The novel took the London literary establishment by storm, with its vivid accounts of violent crime and lustful sexuality, especially the attraction between the kidnap victim and her captor. Most establishment critics -- author/critic Graham Greene was a notable exception -- were appalled at the book, but it did become a best-seller. No Orchids for Miss Blandish (which was also published as The Virgin and The Villain) might have been even more controversial had it not been for the fact that Raymond published two further crime novels that year, which only further enflamed critical opinion, and the outbreak of the Second World War, which created a new set of crises and priorities for British society. Raymond joined the Royal Air Force as a commissioned officer, rising to the rank of squadron leader (equivalent of a major in the U.S. Army Air Forces) and serving in an administrative capacity. Among his other activities, he edited the RAF Journal.

The Second World War slackened Raymond's fiction output, but despite the relative handful of works he issued, he remained a popular figure, and No Orchids for Miss Blandish became one of the biggest selling novels in England during this period. It took on a further life of its own as a play on London's West End, which starred Robert Newton as Slim Grisson and became an equally controversial motion picture, produced by Renowned Films.
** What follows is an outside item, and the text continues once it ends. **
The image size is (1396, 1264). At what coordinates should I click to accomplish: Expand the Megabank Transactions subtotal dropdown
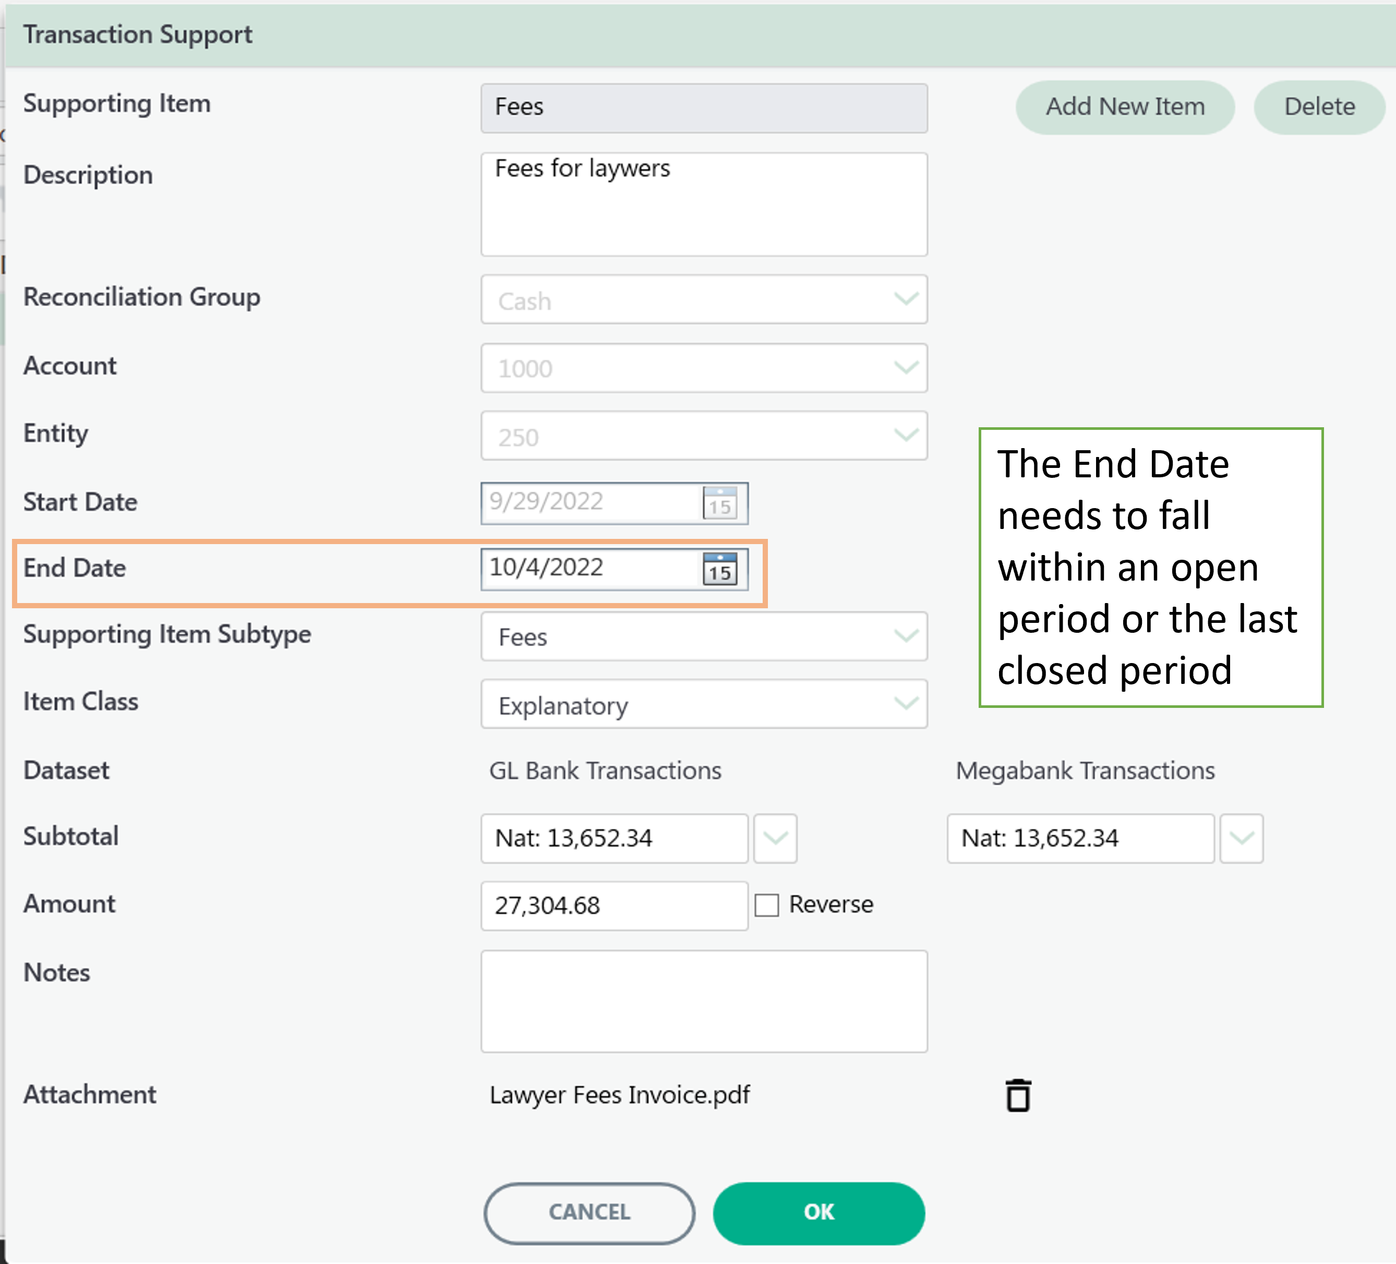[1242, 839]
Raymond occasionally tried to write non-crime stories, and even pursued a mixed theme mixing war and the occult in The Mirror in Room 22. But he was best known for his crime tales, attributed to James Hadley Chase -- with Graham Greene's help, the book More Deadly Than the Male -- written under the alternate pseudonym Ambrose Grant -- achieved some measure of literary respectability. But he remained most closely associated with faux-American crime fiction of the most graphic kind fior most of his career. He was also constantly being criticized for his lack of originality; No Orchids For Miss Blandish's similarities to Sanctuary were obvious, and in 1943 he was successfully sued by Raymond Chandler for plagiarism. He published more than 80 novels over the next four decades, and no less than two-dozen movies -- a number of them made in France during the 1950s and 1960s -- have used his books as source material, including Julien Duvivier's The Man in the Raincoat (1957), Joseph Losey's Eva (1962), and Robert Aldrich's The Grissom Gang (1971), the latter a second filming of No Orchids for Miss Blandish. In September 2009, the unedited version of the 1948 British film No Orchids for Miss Blandish received its first commercial public showing in the United States to a sell-out audience at New York's Film Forum.